This past week I helped to host Michigan’s inaugural statewide Social Emotional Learning (SEL) conference, titled Building Bridges-Breaking Silos. There were over 250 in person and virtual participants. It was a time of sharing, connecting, learning, laughing and even shedding a few tears. Overall, it was a huge success. People left feeling loved, taken care of, and inspired to continue this great work. All the things I’d hoped people would experience at the event and then some.
I’ve been on numerous conference planning committees before but never as the chair. I compared it to planning a wedding. So many details to work out. However, all along I was determined to not allow any of that to stress me out or overwhelm me. Throughout the process of pulling this conference together I was also in the throes of “back to school” season which brings with it a whirlwind of travel and professional development opportunities (this year there were 30 to be exact in about an 8-week period). And being the “self-proclaimed self-care” promoter, I knew I needed to practice what I preach and try to model what I hope others will do for themselves. I was committed to going SLOW and building in self-care. I delegated various sessions and responsibilities to other team members and then stepped back and trusted them to man their part of the show. I did my part and let them do theirs. We would check in and support one another as needed but it didn’t all fall on me. And it didn’t need to, we were all in it together. That was a good lesson for me a “control freak” in recovery to stay in my lane, not micro-manage and let things work themselves out. In general, I think I did pretty well and so do the plan. I tried to stay self-aware and mindful of my warning signs (when I get prickly) and also intentionally attempted to communicate my needs and establish boundaries. The more I practice and verbalize my intentions the easier it gets. And we had a successful event.An hour before it started, I found myself sitting quietly with my colleague, reflecting, and preparing for a great day ahead. We weren’t running around frazzled and harried. We were at peace and brimming with anticipation of a great day ahead. Now are there things to improve upon for next time? Yes, of course. There always is something that could be done differently. But working collectively with others helps to share the load.

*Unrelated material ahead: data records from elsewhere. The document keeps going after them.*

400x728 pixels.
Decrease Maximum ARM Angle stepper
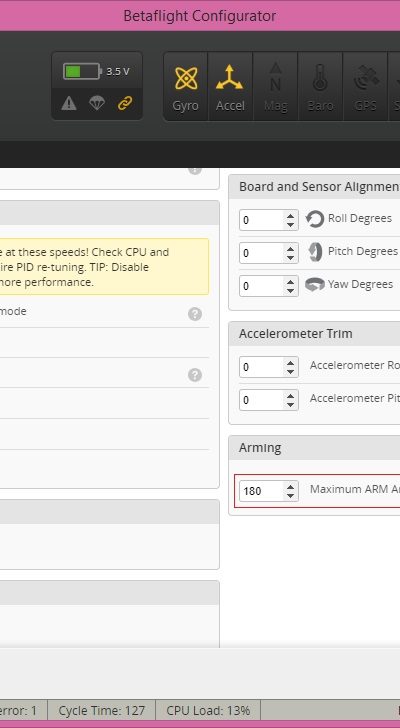[290, 495]
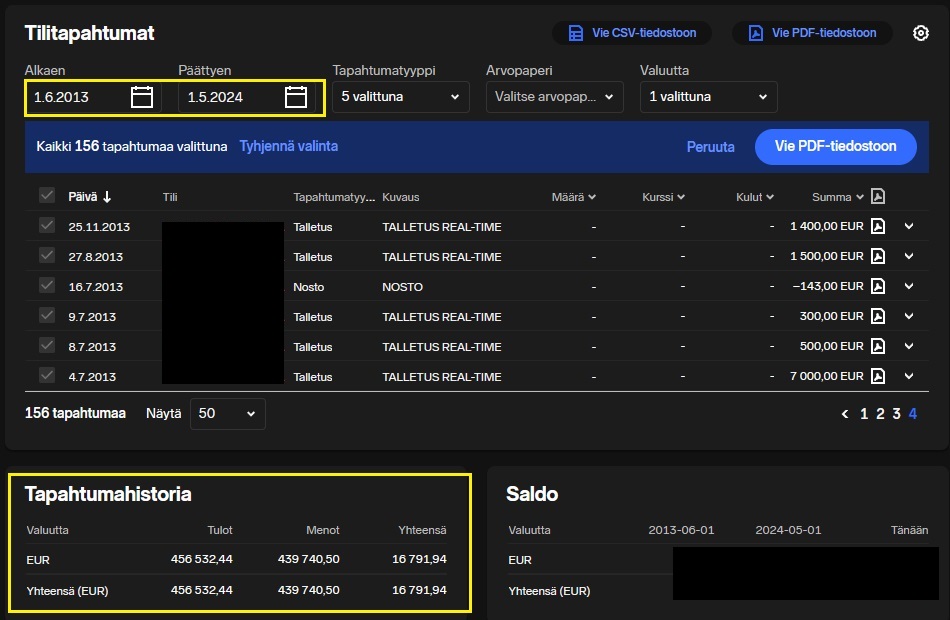Click the Peruuta cancel link
Viewport: 950px width, 620px height.
point(710,147)
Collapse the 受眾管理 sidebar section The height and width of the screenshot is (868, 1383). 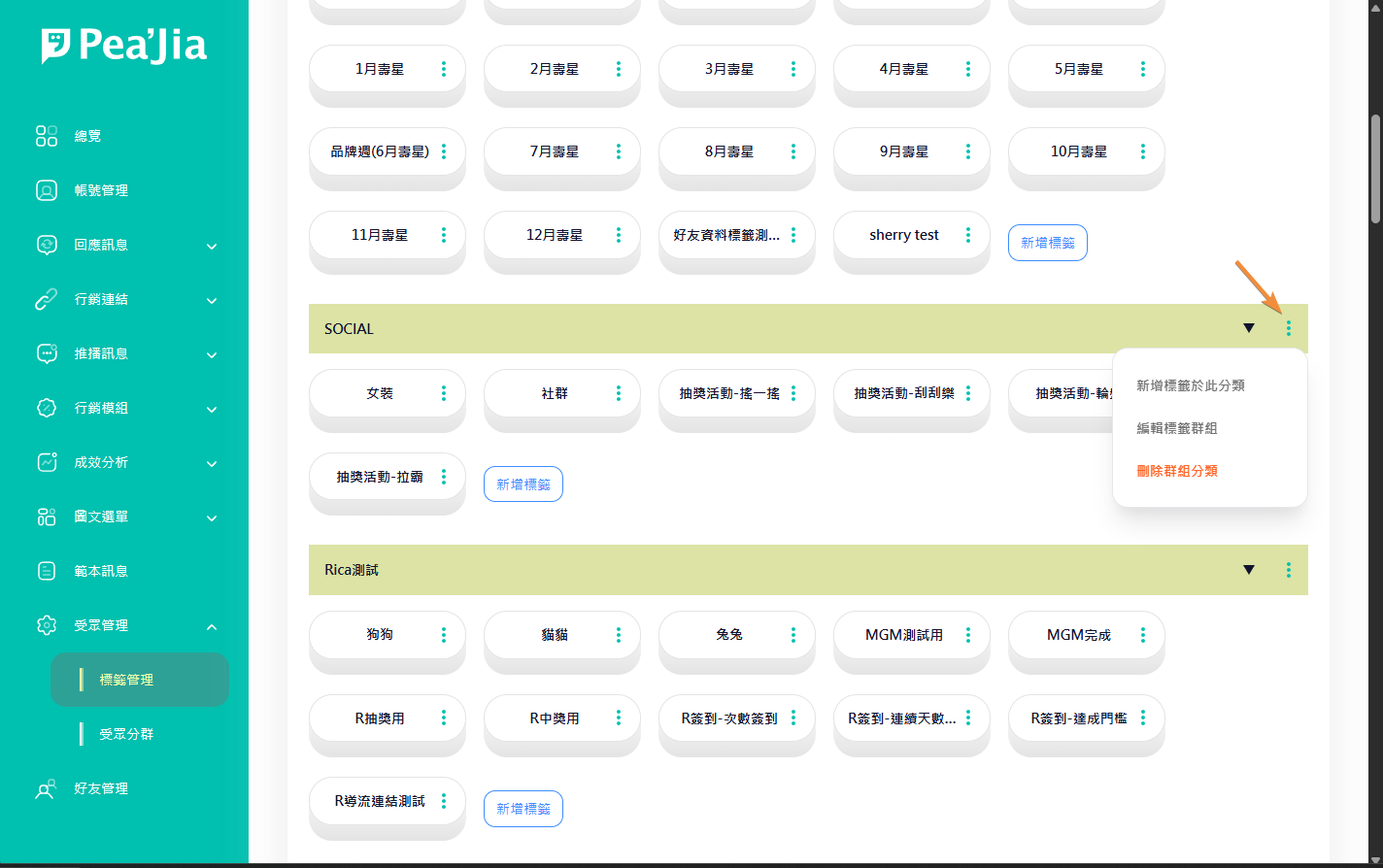click(212, 627)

Ironically, the other take away for me from this experience is the importance of building bridges. I’ve always been a relationship person. I love people (well most people if I’m going to be completely honest). I know that in the field of education and mental health we cannot go it alone. We all need each other. We are much more effective when we collaborate and support one another. I think this has become even more essential in the last 18+months. The level of exhaustion with educators (and others in care-giving professional roles) is at an all-time high and morale at an all-time low. Between COVID fatigue, unmet/unrealistic expectations for this school year, the political discord in our nation and other challenges we face, it is an unprecedented time. All the more reason for us to build bridges. If we all help carry the load it doesn’t feel as heavy, which hopefully allows for self-pacing and thus self-care.
It was amazing to see the way people came together, united in purpose to help support each other, students and their development of life skills that will enable them to be the best version of themselves. The energy and passion in the room as people swapped stories and experiences was dynamic. There was a buzz that was palatable. Building bridges between early childhood educators to those in k-12 arena to after-school settings through higher education and coming together to collaborate and exchange ideas was such a timely theme.
Even though the sessions were beneficial, thought-provoking, and engaging, I believe the greatest success of the conference was that we were all together. Developing new connections, rekindling old ones, forging paths, going forward together in a united effort, that’s what truly makes a difference. Let’s commit to building bridges with one another, and amazingly, self-care and wellness will become easier.